Le sénateur Angus : Il ne représente pas le gouvernement fédéral?
La présidente : Non.
Le sénateur Angus : Je crois que c'est une bonne politique et je suis d'accord avec le comité de direction; nous devrions le maintenir.
Le sénateur Joyal : J'ai dit ce que j'avais à dire au début.
La présidente : Je considère tout à fait approprié de rappeler à toutes les organisations fédérales leurs obligations.
Ensuite, vous avez devant vous, chers collègues, des budgets. Vous vous souviendrez que j'avais expliqué que pour l'année financière en cours, qui se terminera dans un peu moins d'un mois, nous devrons nous servir d'un financement d'urgence. Le Comité de la régie interne a changé d'idée, ou du moins les consignes ont quelque peu changé.

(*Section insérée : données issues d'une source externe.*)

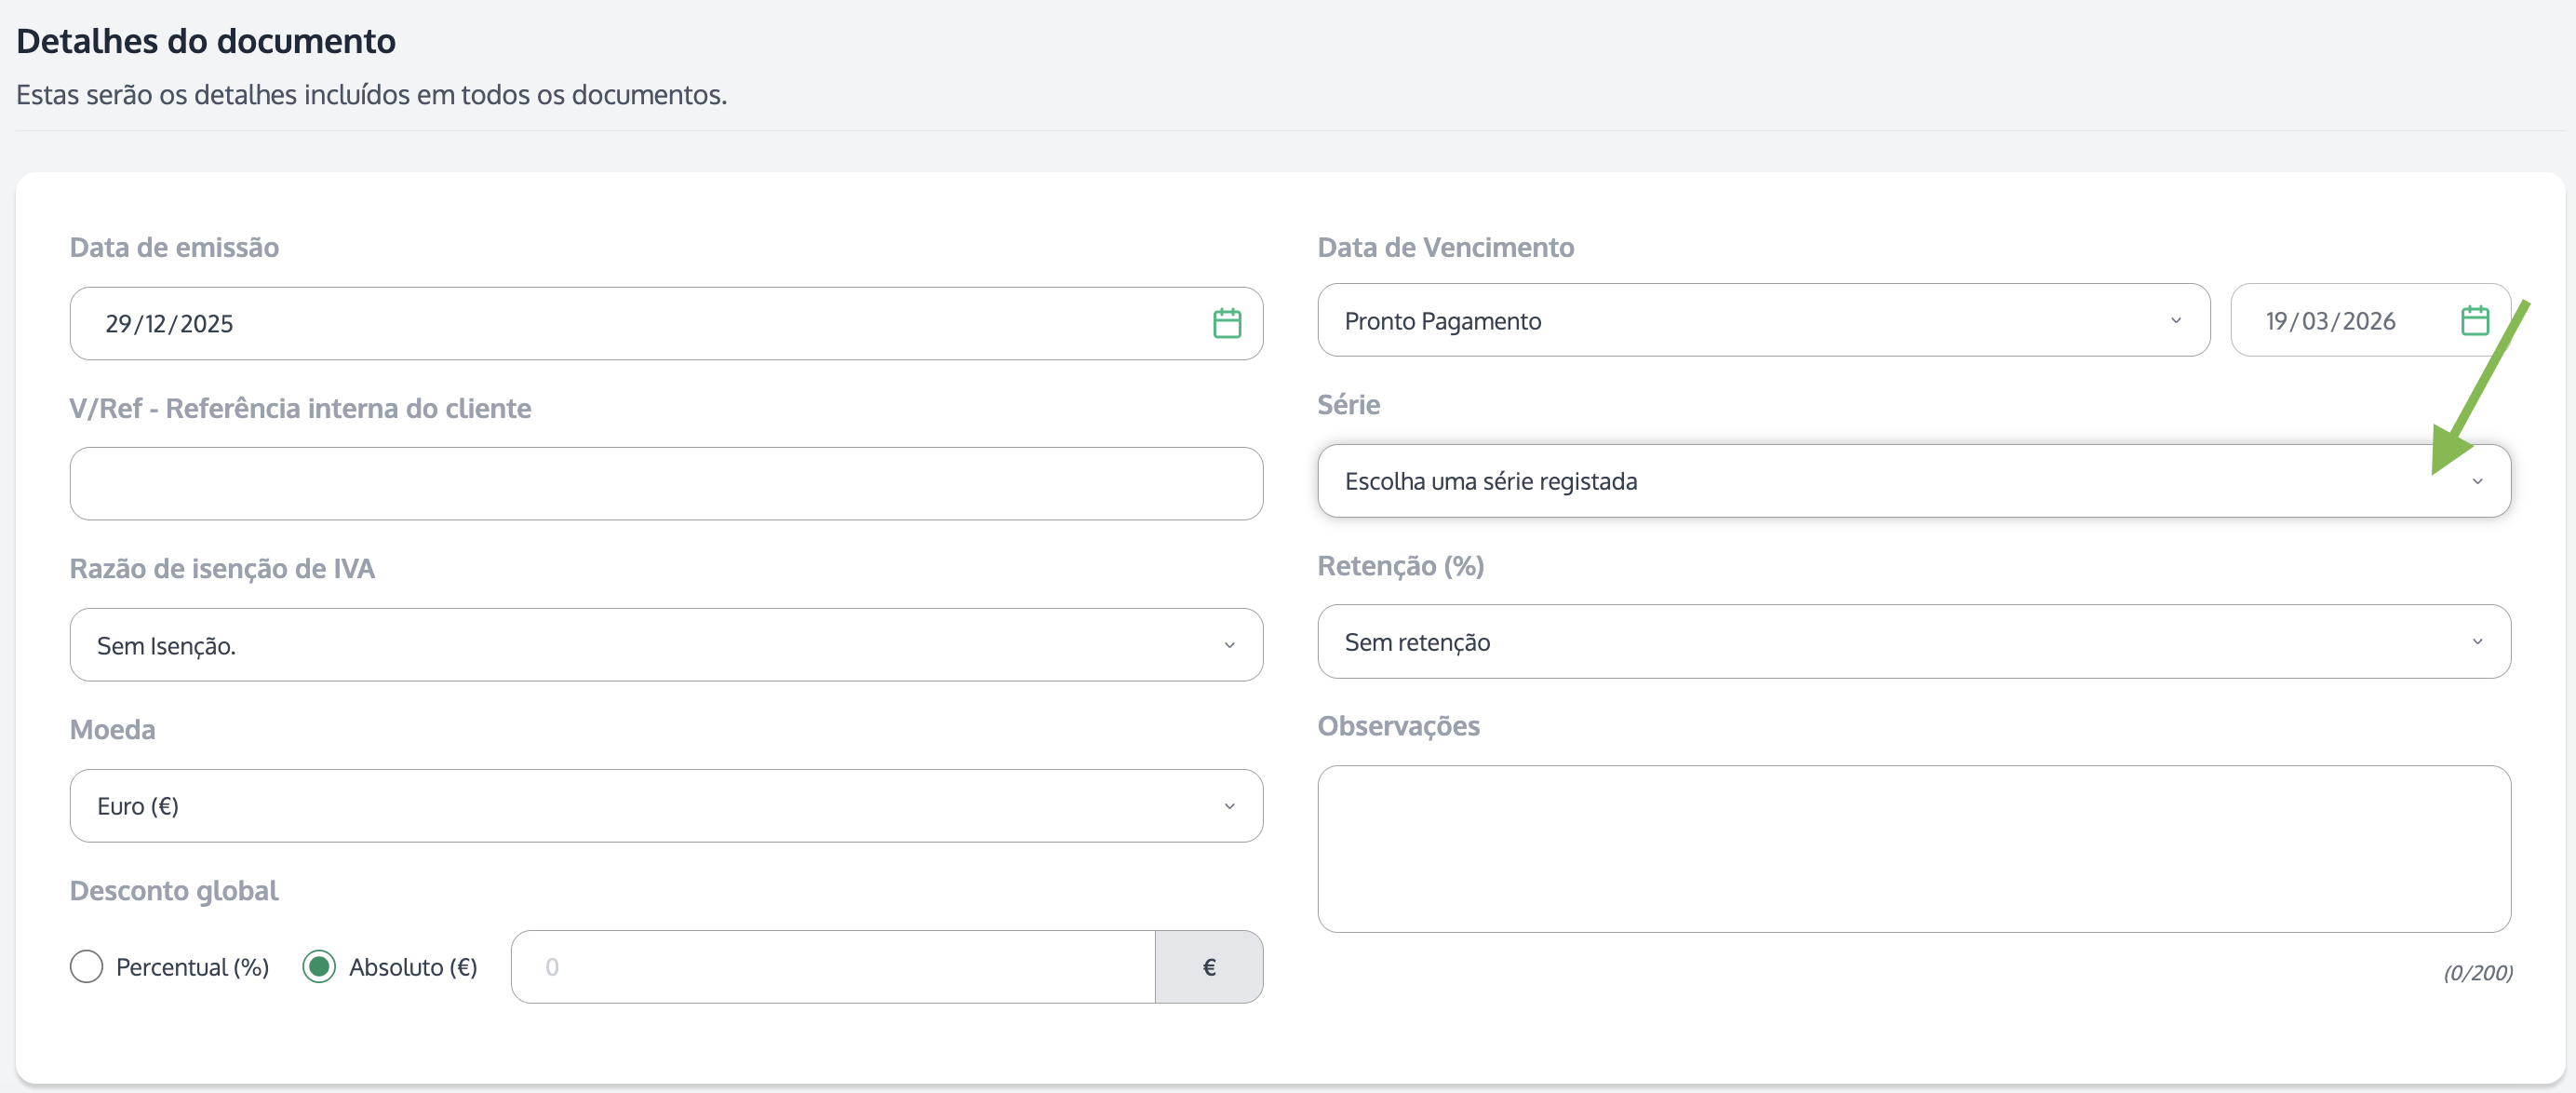2576x1093 pixels.
Task: Click chevron arrow on Série dropdown
Action: [2477, 481]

Par conséquent, vous avez devant vous une demande d'autorisation de budget pour des études législatives effectuées pendant le reste de l'année financière, soit les quatre prochaines semaines, de même qu'une demande d'autorisation de budget pour l'étude en cours, soit les modifications à la Loi sur la défense nationale.
J'aimerais avoir des motions visant à approuver ces budgets. Le premier budget est proposé par le sénateur Angus. Tous ceux qui sont pour?
Des voix : Oui.
La présidente : Qui est contre? Qui s'abstient?

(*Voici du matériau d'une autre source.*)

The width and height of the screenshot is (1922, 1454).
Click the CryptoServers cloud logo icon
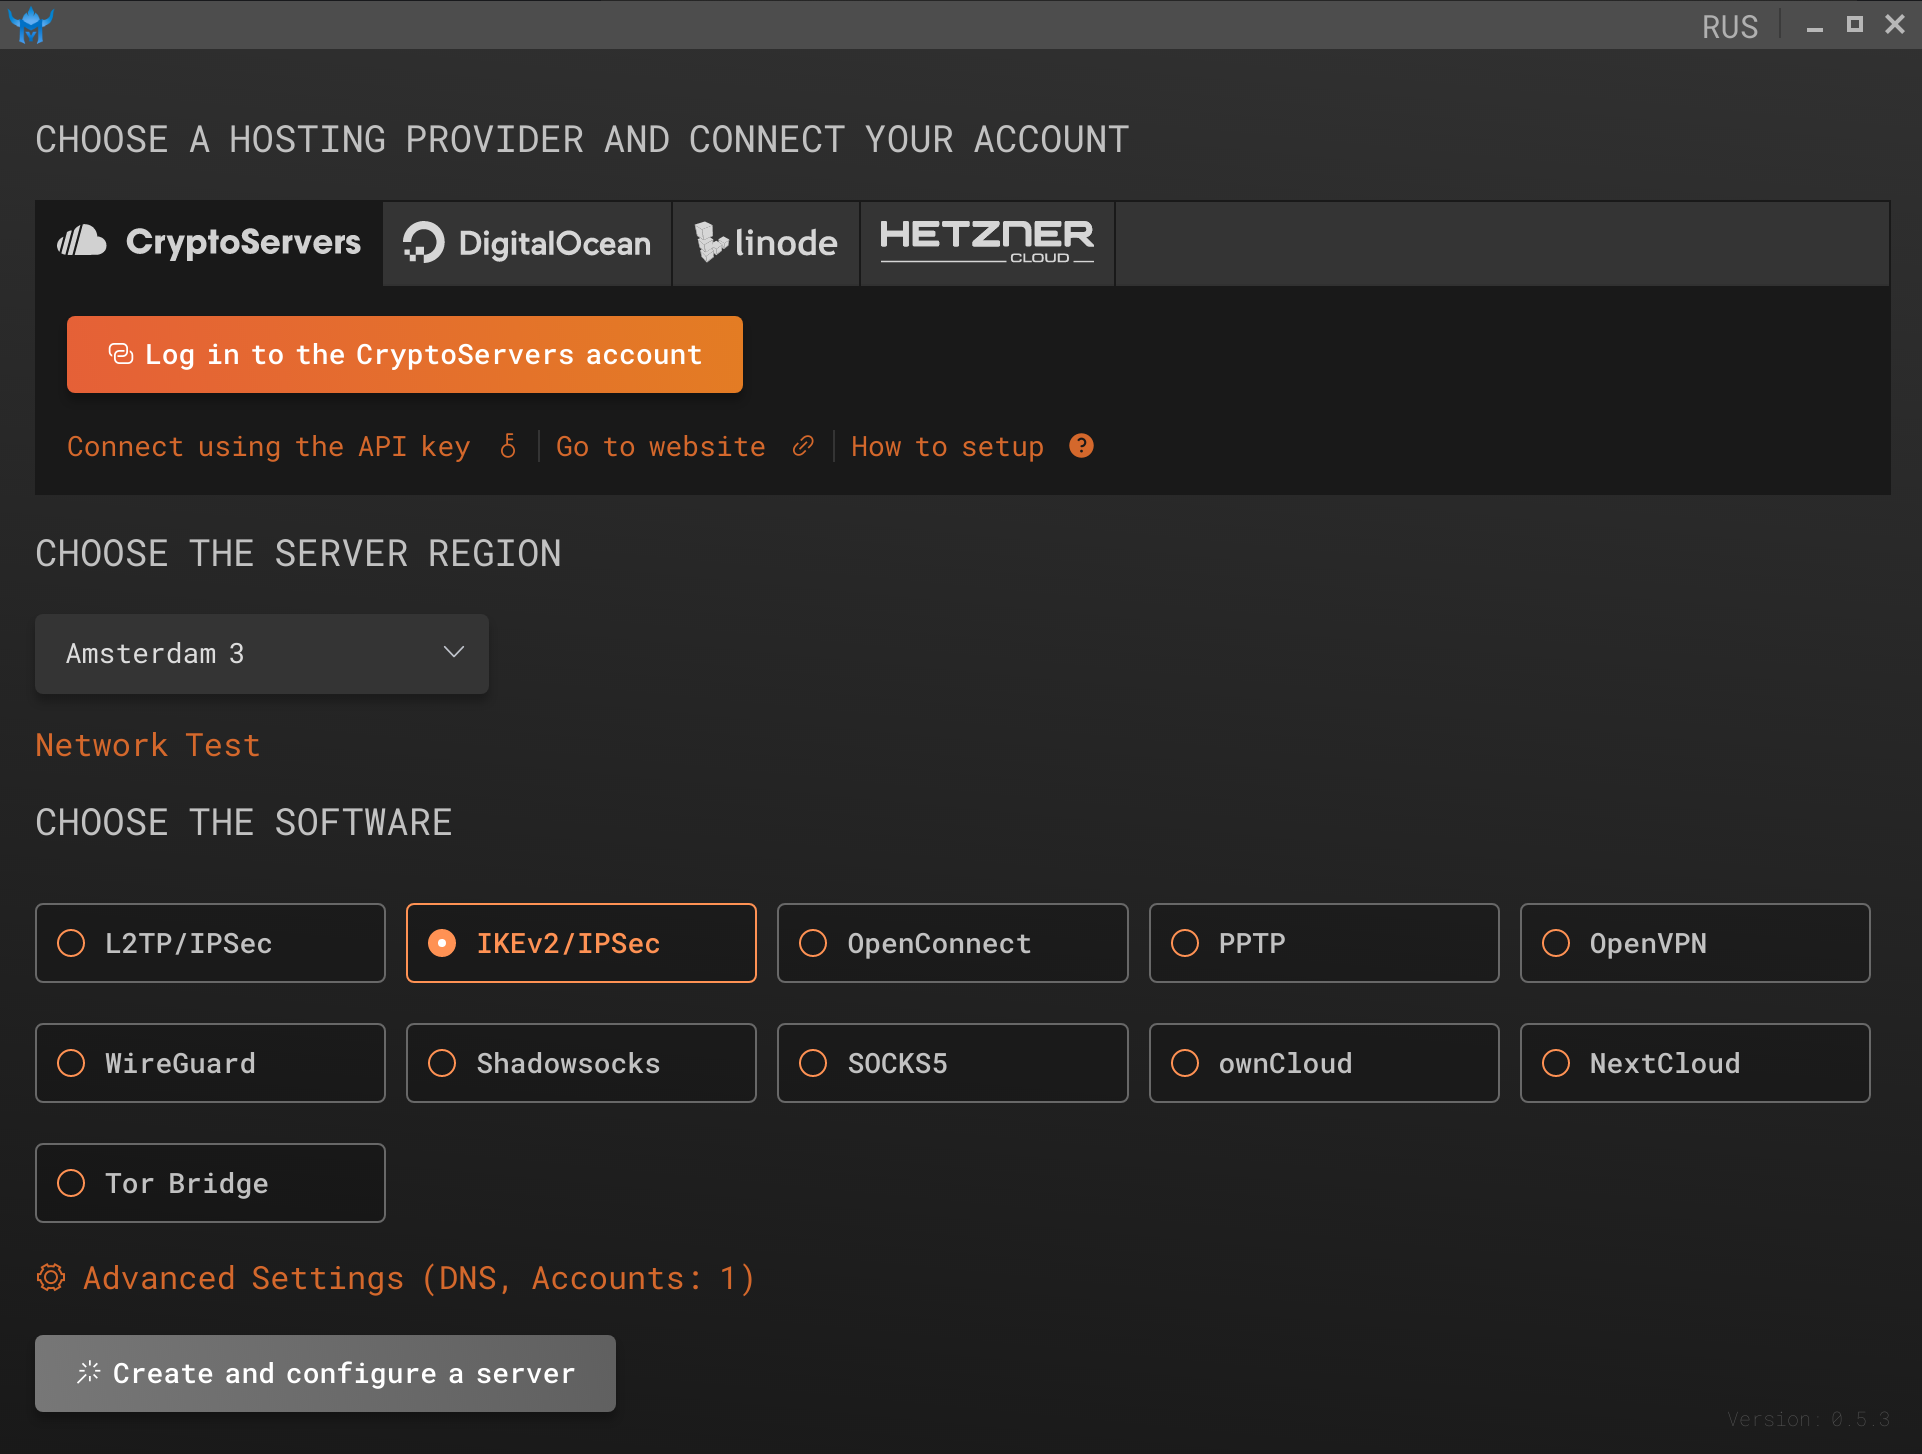click(x=82, y=242)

Adopté. Il s'agit du budget législatif pour l'année financière en cours.
En ce qui concerne le budget de l'étude sur les modifications à la Loi sur la défense nationale, pour l'exercice financier en cours, il est proposé par le sénateur Baker. Tous ceux qui sont pour?
Des voix : D'accord.
La présidente : Qui est contre? Adopté.
Nous avons maintenant deux budgets pour la prochaine étude, soit celle sur la Loi sur l'identification par les empreintes génétiques, dont nous avons discuté et que le Sénat a autorisée un peu plus tôt cette semaine.
[English]
Le sénateur Nolin : J'en fais la proposition.

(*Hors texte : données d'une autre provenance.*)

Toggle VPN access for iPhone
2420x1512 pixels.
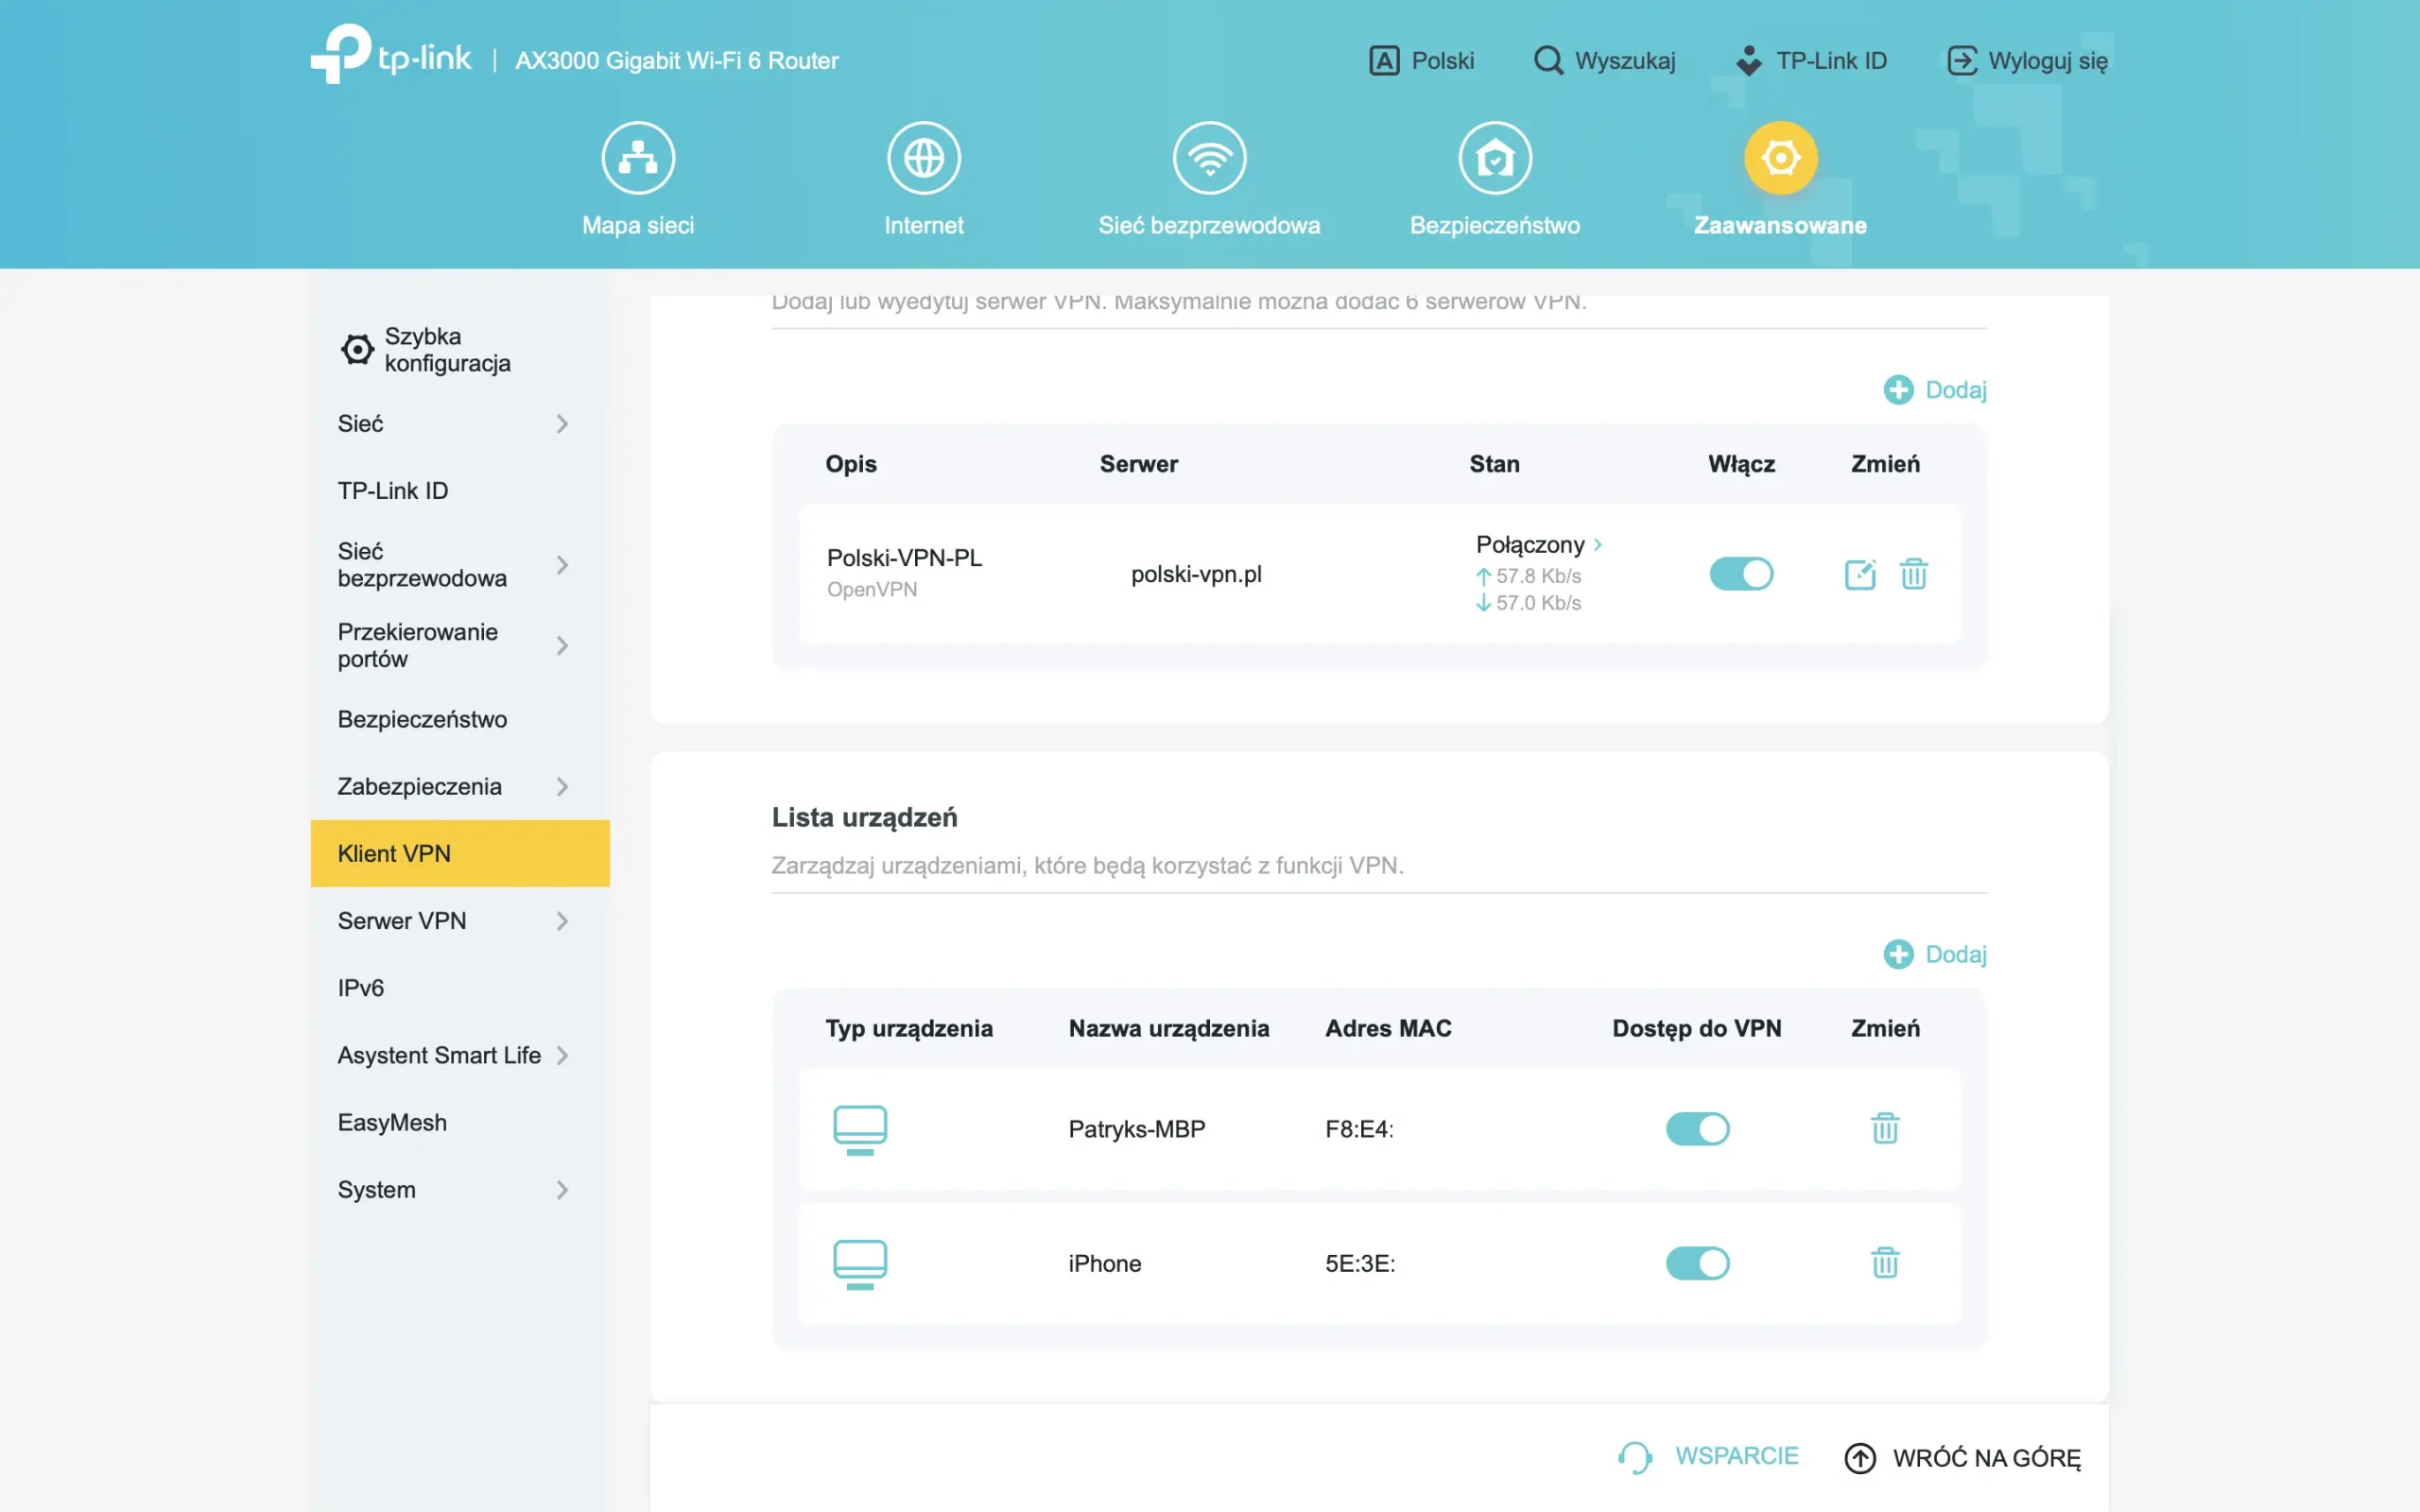(1696, 1263)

La présidente : Le sénateur Nolin le propose pour l'année fiscale actuelle.
Le sénateur Nolin : Voulez-vous le mettre aux voix?
La présidente : Qui est en faveur? Qui est contre?
Des voix : D'accord.
La présidente : La motion est adoptée.
[Translation]
La présidente : Il est proposé par le sénateur Nolin que le deuxième budget pour l'exercice financier à venir et portant sur l'étude sur la Loi sur l'identification par les empreintes génétiques soit adopté. Êtes-vous tous d'accord?
Des voix : Oui.
La présidente : Qui s'y oppose? Qui s'abstient?
Adopté.
Chers collègues, je vous remercie énormément.
Le sénateur Angus : Si je comprends bien, vous avez déjà distribué le plan de travail au reste du comité; je devais être absent lors de la première journée. Qu'avons-nous prévu pour le projet de loi C-60?
La présidente : Je vais lever la séance et répondre à votre question immédiatement.